Why does Google put blogs with thin content on the first page of search results?
I've heard SEO professionals saying Google opposes thin content. However, I've noticed some of the thin content blog posts (300-500 words) ranking on the first pages of Google results. What causes this to happen? Are our beliefs wrong?
Short =/= Thin. And long doesn't mean better. I keep running into articles on simple topics that are 3000+ words long and it's exhausting to untangle those things looking for the bit of information I want.
On tech stuff in particular. I look for written guides because video tutorials on tech take forever to get to the point. And now a lot of tech blog posts are doing the same. Ugh.
Agreed. I write a lot and even every SEO writing tool I've used prompts a certain length – and it's usually way longer than I need to convey my idea. I regularly see short content with very little text winning out over longer comprehensive content – especially if the search phrase is simple.
When I ask someone what 2+2 is, I want them to say 4 without doing a 6-page mathematical proof on what addition really is and how that number is arrived at.
Yep.

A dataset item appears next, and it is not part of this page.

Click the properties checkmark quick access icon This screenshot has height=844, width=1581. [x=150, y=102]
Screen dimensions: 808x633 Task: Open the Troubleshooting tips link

I think the "longer = better" thing is partly a oversimplification, and maybe partly a quirk of the system. If I take longer to find what I need then I was technically "engaged" longer. If Google tracks engagement — and why wouldn't they? — that may give them positive signals. But that doesn't mean my needs were better met. And the long content problem has reached a point where I rather just open 5 tabs and find a post that gets to the point, rather than navigate content so long that it needs a table of contents.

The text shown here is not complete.